Twitter's Prowess: Use Booms in Banned Turkey as Protesters Find Workarounds

Turkey's prime minister may be set on blocking the micro-blogging site that has fueled political rallies across the globe, but tech-savvy Turkish revolutionaries aren’t concerned.

Tweets from Turkey have been streaming in on a heightened level since Friday as protestors find workarounds to Prime Minister Recep Tayyip Erdogan's strategy of "eradicating" social media from the country.

In fact, data from several Twitter (NYSE:TWTR) analytics companies showed a boost in usage from Turkey post-Twitter ban, with Somera reporting a 33% increase on Friday and Hootsuite saying usage tripled in 24 hours.

“Turkish Twitter users are finding many different ways to circumvent the ban, including a simple change of their DNS settings,” Hootsuite said on its blog.

The surge in usage further underscores the powerful role of social media in political revolutions, especially among a well-educated populous in relatively democratic societies.

“In Turkey, people will find a way to get around the blockage of Twitter and it will bring a lot of people out on the streets,” said Bruce Bueno De Mesquita, a professor of politics at New York University who co-authored a book called "The Dictator’s Handbook."

Minutes after Erdogan pulled the plug on Twitter, one Istanbul-based photographer blasted out a picture to his half-a-million Instagram followers simply overlaid with the text “Twitter is blocked in Turkey."

Message received.

More than 2.5 million tweets – over 17,000 a minute – followed from Turkey in the first 24 hours after the ban, according to several media reports, signaling the revolutionaries' prowess in getting the word out despite authoritarian threats.

According to Mesquita, it is becoming increasingly clear that the government will have to either “tolerate the opposition,” or risk being toppled.

“In Turkey, there is a high probability of liberalization in response to a mass movement to try and overthrow the government,” he said.

Repression and Power

That does not apply everywhere.

Uprisings backfired in Iran in 2009 – mostly because Iranian President Mahmoud Ahmadinejad had the political leverage and power to convince police and the Basij, the country’s paramilitary militia, to suppress protestors.
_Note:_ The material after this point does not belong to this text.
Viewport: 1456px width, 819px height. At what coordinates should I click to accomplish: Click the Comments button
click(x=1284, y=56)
“In that environment, people make a simple calculation: ‘how much of a difference is my personal demonstration going to make relative to the cost of me,’” Mesquita said.

Ahmadinejad’s regime blocked Twitter during the controversial 2009 election that got him elected, and it remains inaccessible there today.
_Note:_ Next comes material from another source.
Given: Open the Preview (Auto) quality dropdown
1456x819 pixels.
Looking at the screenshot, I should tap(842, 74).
In Venezuela, Mesquita says there’s an 80% chance the government will eventually be able suppress the opposition because it gets most of its wealth from oil and not the general population.

Yet, Venezuelans have been among the most active on social media in recent months, displaying courage and an ability to navigate the complex tech world under duress. It might give them an edge over protesting Venezuelans of the past.
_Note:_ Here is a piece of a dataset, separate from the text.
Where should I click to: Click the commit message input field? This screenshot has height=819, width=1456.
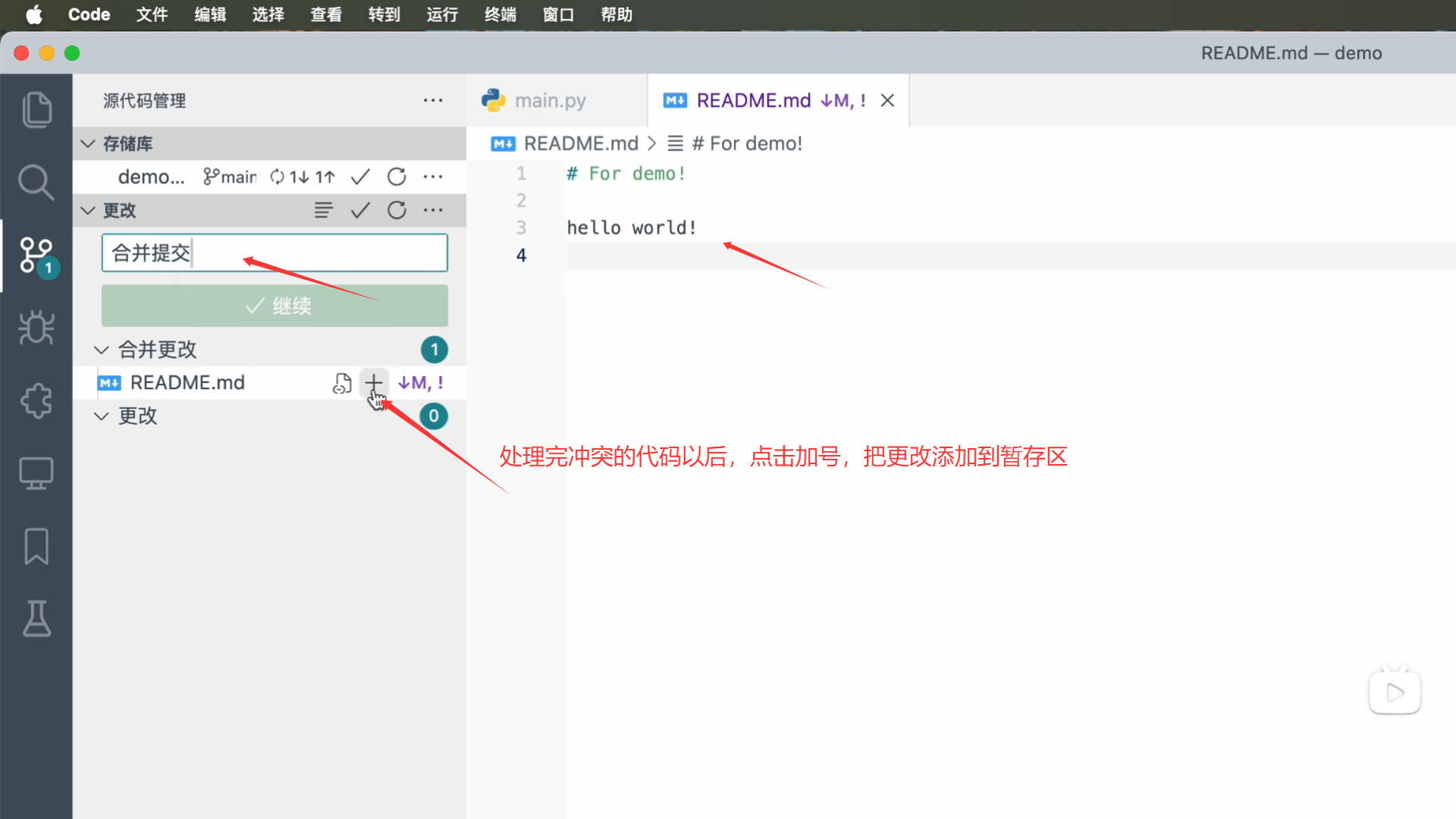[275, 253]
Revolutionaries in the former Hugo Chavez-ruled country have spread their message through images and videos of violence in real-time through sites like Twitter and Facebook (NYSE:FB), and hotly-used hashtags like #16FVnzlaEnlaCalleNicolasPaElConoTeVas.

The Venezuelan protests couldn't come at a better time for the opposition, according to Mesquita, since newly ensconced autocratically-inclined leaders historically have a two-year high-risk period of being overthrown. Current President Nicolas Maduro took office last April.

The Workaround  

Whether the popular uprisings in Turkey and Venezuela ultimately win or not, one thing for certain is social media and mobilization have forever altered the way repression is advertised on a global stage.

Take Twitter away, they'll go to Facebook and Google's (NASDAQ:GOOG) YouTube. Take those away they'll flock to Instagram, Vine, blogs and forums.

Places like Venezuelan capital Caracas are no longer out of sight, out of mind. Images of Crimea’s charred Independence Square, Egypt’s smoky Tahir Square and Istanbul’s crowded Taksim Square are catching the world’s attention, their destruction pasted across the Internet.

The ability to share uncensored information on a massive scale in real-time has added fuel to the fire.

While not all revolutions will be successful -- and dictators will undoubtedly continue to try and block access to social sites -- Turkey's determined Tweeters make it clearer than ever that the repressed will work tirelessly to find workarounds.